11-3-2020 < SGT Report 21 708 words
 

by David Haggith, The Great Recession Blog:



Today was the greatest crash in Wall Street history by one measure, and took down many other milestones. The Dow plunged 2,012 points in its largest single-session drop on record! Percentage-wise it was down 7.8%, which still knocked out decades of lows, leading to “Black Monday” being the hot search term on Google today as people sought a comparison worthy of this Monday crash.


For comparison, the 1929 event looked like this:




The stock market crash of 1929 – considered the worst economic event in world history – began on Thursday, October 24, 1929, with skittish investors trading a record 12.9 million shares. On October 28, dubbed “Black Monday,” the Dow Jones Industrial Average plunged nearly 13 percent. The market fell another 12 percent the next day, “Black Tuesday.” While the crisis send shock waves across the financial world, there were numerous signs that a stock market crash was coming.


History.com




The times leading up to that crash sound like the past year:



After 1922, the stock market had increased by nearly 20 percent each year until 1929…. People bought stocks with easy credit. During the 1920s, there was a rapid growth in bank credit and easily acquired loans. People encouraged by the market’s stability were unafraid of debt.

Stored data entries
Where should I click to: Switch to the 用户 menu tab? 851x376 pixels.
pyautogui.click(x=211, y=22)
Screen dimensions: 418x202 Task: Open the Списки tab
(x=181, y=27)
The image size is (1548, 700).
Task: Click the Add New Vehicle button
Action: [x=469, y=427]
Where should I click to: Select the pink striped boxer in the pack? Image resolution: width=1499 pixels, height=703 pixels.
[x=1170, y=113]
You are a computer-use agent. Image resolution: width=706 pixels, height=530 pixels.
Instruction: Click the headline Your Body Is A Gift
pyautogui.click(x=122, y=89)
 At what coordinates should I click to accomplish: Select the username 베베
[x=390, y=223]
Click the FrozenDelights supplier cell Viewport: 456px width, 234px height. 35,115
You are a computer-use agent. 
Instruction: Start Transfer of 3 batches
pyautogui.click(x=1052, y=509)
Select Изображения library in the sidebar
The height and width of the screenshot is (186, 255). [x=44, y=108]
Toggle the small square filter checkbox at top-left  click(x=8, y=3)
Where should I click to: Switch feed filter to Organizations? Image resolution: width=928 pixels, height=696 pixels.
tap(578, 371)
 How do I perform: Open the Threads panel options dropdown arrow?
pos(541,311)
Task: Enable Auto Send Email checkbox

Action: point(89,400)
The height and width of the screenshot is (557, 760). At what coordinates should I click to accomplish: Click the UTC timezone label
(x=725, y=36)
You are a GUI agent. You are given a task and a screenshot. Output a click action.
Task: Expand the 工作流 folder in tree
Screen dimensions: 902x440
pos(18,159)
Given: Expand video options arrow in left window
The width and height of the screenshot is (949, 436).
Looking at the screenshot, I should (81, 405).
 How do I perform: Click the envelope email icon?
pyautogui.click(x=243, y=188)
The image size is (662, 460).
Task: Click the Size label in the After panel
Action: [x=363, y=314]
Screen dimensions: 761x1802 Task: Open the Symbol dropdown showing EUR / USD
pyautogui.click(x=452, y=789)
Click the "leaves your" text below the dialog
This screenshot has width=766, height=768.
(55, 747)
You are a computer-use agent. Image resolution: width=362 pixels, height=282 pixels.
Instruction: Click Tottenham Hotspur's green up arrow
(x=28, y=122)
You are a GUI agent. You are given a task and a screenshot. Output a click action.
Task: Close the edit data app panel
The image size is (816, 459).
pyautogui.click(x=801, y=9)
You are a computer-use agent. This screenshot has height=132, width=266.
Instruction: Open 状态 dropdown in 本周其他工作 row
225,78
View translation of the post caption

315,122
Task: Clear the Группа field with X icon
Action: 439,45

PROBLEM TO SOLVE = Write out the passage of the stock market crash text from "Today was the" to "this Monday crash.", word for word.

WRITTEN SOLUTION =
Today was the greatest crash in Wall Street history by one measure, and took down many other milestones. The Dow plunged 2,012 points in its largest single-session drop on record! Percentage-wise it was down 7.8%, which still knocked out decades of lows, leading to “Black Monday” being the hot search term on Google today as people sought a comparison worthy of this Monday crash.